• REQUIREMENT: Show, in full, each line of the data that contains "Open".

Collected data:

===

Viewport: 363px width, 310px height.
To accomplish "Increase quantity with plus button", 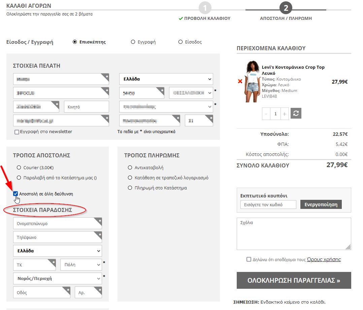I will [285, 114].
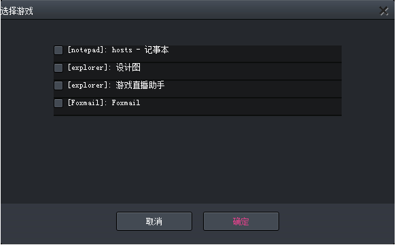Pick the second Foxmail title text
396x245 pixels.
[x=126, y=102]
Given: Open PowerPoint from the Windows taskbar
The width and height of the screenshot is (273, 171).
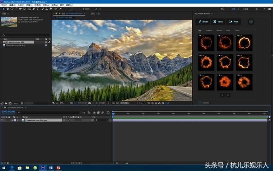Looking at the screenshot, I should pyautogui.click(x=58, y=168).
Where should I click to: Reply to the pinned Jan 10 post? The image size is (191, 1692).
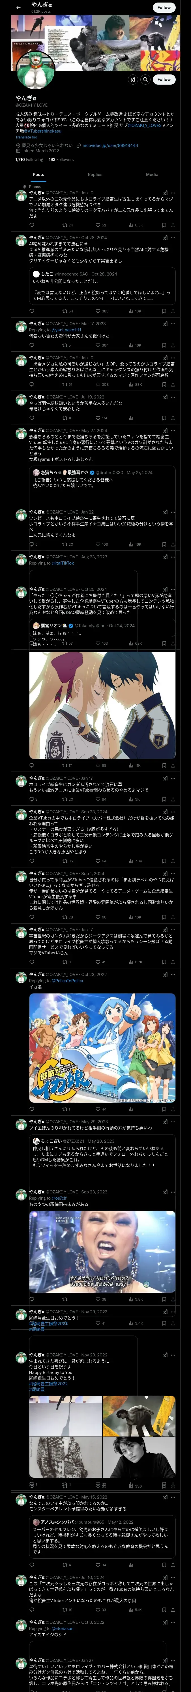point(32,225)
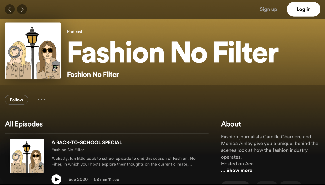The width and height of the screenshot is (325, 185).
Task: Click show name under the episode title
Action: point(68,150)
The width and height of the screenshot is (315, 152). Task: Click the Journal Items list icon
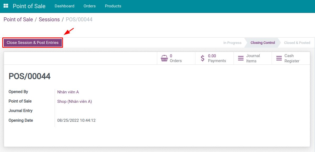[241, 58]

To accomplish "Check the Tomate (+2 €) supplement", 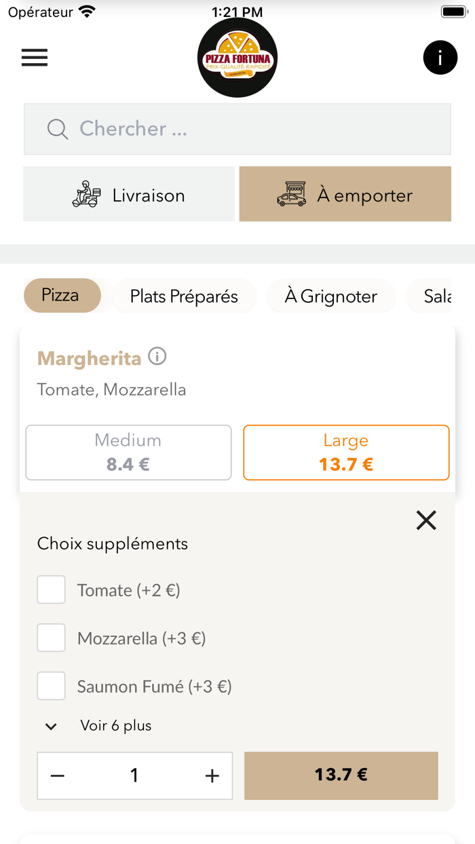I will [x=51, y=590].
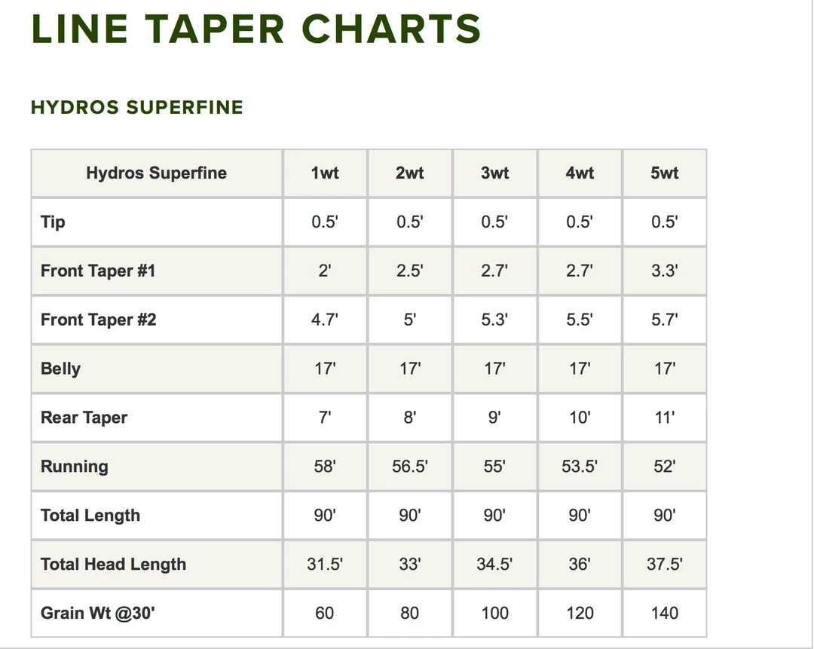Click the 1wt column header
Viewport: 814px width, 649px height.
tap(325, 173)
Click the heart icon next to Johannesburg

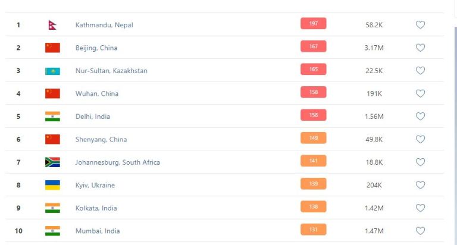(x=420, y=162)
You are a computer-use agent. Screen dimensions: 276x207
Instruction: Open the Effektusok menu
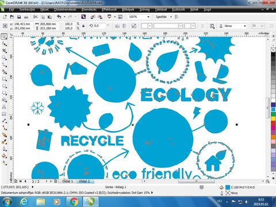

===

• RESULT:
Given: Open PowerPoint from the Windows taskbar
Instruction: Open the Effektusok menu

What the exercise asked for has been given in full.